The song was originally written in English, with the title "Put the Light On", by English singer-songwriter Mark Owen, together with Benjamin Mark Weaver, Jamie Norton and David James Harvey Gibson.
Mengoni received the original version of the song, and he wrote the Italian-language lyrics together with Ermal Meta, former leader of the indie pop band La Fame di Camilla. The English-language version of "Pronto a correre" as released by Mengoni as a bonus track included on the iTunes version of the album #prontoacorrere.

During an interview released to Italian magazine TV Sorrisi e Canzoni, Mengoni declared that, while working on the track with producer Michele Canova, he never met its original composer, Mark Owen, but he talked with him through the Internet. During the same interview, Mengoni described the meaning of "Pronto a correre", explaining that "it is not a love song, it talks about the scars left throughout life by human relationships, including those with friends or colleagues."

==Music video==

The music video for the song was directed by Gaetano Morbioli, and it was broadcast for the first time by Sky Uno on 26 April 2013. Filmed in April 2013 at the Stadio Marc'Antonio Bentegodi in Verona, Italy, it shows Mengoni running a relay race together with people of different ages, including a 7-year-old child, a pregnant woman and an 82-year-old woman.

Data extracted from a collection -
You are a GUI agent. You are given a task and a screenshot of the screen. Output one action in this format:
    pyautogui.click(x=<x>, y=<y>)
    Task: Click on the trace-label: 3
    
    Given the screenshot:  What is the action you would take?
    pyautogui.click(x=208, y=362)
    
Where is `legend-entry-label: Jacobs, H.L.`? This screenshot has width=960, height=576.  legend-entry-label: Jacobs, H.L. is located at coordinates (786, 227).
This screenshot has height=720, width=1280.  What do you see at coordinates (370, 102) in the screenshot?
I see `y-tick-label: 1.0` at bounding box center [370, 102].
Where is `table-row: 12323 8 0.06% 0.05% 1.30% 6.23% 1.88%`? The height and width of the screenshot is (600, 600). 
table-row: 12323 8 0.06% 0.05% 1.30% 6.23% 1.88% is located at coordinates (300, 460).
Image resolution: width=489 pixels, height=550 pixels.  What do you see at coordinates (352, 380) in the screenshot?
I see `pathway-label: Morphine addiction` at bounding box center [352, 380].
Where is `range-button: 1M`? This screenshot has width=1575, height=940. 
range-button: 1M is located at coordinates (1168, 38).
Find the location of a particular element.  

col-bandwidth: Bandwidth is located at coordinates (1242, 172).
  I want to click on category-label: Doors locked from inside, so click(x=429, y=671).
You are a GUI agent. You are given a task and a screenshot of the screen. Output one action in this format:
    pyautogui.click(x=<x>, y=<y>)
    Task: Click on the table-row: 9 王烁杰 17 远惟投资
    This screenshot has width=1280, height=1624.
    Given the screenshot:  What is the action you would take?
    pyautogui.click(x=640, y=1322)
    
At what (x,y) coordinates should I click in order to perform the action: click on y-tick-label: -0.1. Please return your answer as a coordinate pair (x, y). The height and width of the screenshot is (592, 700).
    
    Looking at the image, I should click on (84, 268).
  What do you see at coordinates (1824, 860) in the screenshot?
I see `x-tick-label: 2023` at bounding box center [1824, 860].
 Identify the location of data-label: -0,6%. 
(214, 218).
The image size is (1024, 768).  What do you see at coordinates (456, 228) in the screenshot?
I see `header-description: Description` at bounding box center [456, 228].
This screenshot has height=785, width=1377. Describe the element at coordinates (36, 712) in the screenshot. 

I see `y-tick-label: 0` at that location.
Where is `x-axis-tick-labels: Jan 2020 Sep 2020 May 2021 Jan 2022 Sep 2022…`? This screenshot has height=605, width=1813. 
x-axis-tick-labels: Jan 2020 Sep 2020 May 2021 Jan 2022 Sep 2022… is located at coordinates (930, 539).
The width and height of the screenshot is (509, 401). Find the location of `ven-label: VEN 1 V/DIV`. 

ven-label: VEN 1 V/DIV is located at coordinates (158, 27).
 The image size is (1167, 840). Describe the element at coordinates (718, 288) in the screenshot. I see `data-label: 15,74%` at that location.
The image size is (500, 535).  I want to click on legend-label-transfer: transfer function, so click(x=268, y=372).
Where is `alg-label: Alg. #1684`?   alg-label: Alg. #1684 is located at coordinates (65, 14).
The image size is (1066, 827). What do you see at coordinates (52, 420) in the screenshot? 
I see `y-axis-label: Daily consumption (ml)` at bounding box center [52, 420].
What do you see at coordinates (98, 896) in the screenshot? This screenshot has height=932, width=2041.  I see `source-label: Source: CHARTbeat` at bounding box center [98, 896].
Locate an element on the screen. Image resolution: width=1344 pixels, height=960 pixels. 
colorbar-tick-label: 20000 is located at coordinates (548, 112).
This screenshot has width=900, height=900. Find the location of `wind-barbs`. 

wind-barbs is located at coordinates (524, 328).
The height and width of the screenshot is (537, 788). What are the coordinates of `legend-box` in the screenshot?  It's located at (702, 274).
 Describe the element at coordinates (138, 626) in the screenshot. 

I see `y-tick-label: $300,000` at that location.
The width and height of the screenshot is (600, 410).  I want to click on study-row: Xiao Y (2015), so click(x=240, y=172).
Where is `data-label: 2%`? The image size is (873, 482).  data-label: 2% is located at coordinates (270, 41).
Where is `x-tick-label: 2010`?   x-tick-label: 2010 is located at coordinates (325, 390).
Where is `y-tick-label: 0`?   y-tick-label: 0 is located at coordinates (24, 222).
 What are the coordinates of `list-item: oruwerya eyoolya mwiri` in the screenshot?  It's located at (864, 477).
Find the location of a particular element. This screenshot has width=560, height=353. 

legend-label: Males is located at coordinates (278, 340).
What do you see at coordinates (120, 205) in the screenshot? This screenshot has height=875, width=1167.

List of tasks -
- a) Using the passage about the song "Pronto a correre," decide whether each statement agrees with it: (i) Mengoni met Mark Owen in person while working on the track. (ii) Gaetano Morbioli directed the music video. (iii) The music video was filmed in Rome. Answer yes or no for each and quote the deciding words from the passage.
- b) Lay out the part of the entries that opens with the line containing "has height=605, width=1813." and closes with the line containing "coordinates (24, 222)." as a JSON list of strings, with one string per line and blank lines left out.

Answers to this exercise -
- a)
(i) No: "he never met its original composer, Mark Owen, but he talked with him through the Internet"
(ii) Yes: "The music video for the song was directed by Gaetano Morbioli"
(iii) No: "Filmed in April 2013 at the Stadio Marc'Antonio Bentegodi in Verona, Italy"

- b)
[
  "Where is `x-axis-tick-labels: Jan 2020 Sep 2020 May 2021 Jan 2022 Sep 2022…`? This screenshot has height=605, width=1813. ",
  "x-axis-tick-labels: Jan 2020 Sep 2020 May 2021 Jan 2022 Sep 2022… is located at coordinates (930, 539).",
  "The width and height of the screenshot is (509, 401). Find the location of `ven-label: VEN 1 V/DIV`. ",
  "ven-label: VEN 1 V/DIV is located at coordinates (158, 27).",
  " The image size is (1167, 840). Describe the element at coordinates (718, 288) in the screenshot. I see `data-label: 15,74%` at that location.",
  "The image size is (500, 535).  I want to click on legend-label-transfer: transfer function, so click(x=268, y=372).",
  "Where is `alg-label: Alg. #1684`?   alg-label: Alg. #1684 is located at coordinates (65, 14).",
  "The image size is (1066, 827). What do you see at coordinates (52, 420) in the screenshot? ",
  "I see `y-axis-label: Daily consumption (ml)` at bounding box center [52, 420].",
  "What do you see at coordinates (98, 896) in the screenshot? This screenshot has height=932, width=2041.  I see `source-label: Source: CHARTbeat` at bounding box center [98, 896].",
  "Locate an element on the screen. Image resolution: width=1344 pixels, height=960 pixels. ",
  "colorbar-tick-label: 20000 is located at coordinates (548, 112).",
  "This screenshot has width=900, height=900. Find the location of `wind-barbs`. ",
  "wind-barbs is located at coordinates (524, 328).",
  "The height and width of the screenshot is (537, 788). What are the coordinates of `legend-box` in the screenshot?  It's located at (702, 274).",
  " Describe the element at coordinates (138, 626) in the screenshot. ",
  "I see `y-tick-label: $300,000` at that location.",
  "The width and height of the screenshot is (600, 410).  I want to click on study-row: Xiao Y (2015), so click(x=240, y=172).",
  "Where is `data-label: 2%`? The image size is (873, 482).  data-label: 2% is located at coordinates (270, 41).",
  "Where is `x-tick-label: 2010`?   x-tick-label: 2010 is located at coordinates (325, 390).",
  "Where is `y-tick-label: 0`?   y-tick-label: 0 is located at coordinates (24, 222)."
]